Records for processing Block Start

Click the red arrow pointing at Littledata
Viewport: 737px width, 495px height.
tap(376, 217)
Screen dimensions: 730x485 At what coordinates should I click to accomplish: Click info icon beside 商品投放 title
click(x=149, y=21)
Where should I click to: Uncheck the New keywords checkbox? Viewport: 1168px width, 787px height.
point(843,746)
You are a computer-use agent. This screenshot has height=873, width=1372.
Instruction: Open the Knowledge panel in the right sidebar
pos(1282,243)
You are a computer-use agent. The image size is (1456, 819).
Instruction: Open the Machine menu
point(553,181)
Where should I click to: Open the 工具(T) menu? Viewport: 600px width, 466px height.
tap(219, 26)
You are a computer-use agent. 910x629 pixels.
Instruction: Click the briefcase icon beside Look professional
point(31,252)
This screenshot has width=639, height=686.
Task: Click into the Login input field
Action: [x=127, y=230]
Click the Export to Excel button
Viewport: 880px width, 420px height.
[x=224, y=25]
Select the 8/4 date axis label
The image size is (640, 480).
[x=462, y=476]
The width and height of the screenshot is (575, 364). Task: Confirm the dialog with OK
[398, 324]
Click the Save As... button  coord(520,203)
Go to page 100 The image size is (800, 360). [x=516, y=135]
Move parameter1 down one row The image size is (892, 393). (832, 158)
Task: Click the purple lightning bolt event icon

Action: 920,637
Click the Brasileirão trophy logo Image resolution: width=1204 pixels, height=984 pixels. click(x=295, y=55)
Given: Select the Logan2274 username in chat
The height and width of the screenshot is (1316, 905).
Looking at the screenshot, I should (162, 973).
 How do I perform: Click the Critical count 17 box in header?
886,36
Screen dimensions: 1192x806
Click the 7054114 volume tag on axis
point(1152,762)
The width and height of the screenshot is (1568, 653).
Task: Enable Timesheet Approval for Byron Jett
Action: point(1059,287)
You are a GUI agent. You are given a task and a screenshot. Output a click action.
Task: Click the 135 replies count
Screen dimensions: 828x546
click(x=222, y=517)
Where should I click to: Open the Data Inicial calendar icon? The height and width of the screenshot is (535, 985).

Records for processing Block End

Pull every line containing "computer" out of the records.

**Your solution:**
You are a computer-use agent. This screenshot has height=873, width=1372.
You are a computer-use agent. The image size is (1456, 819).
You are a computer-use agent. 910x629 pixels.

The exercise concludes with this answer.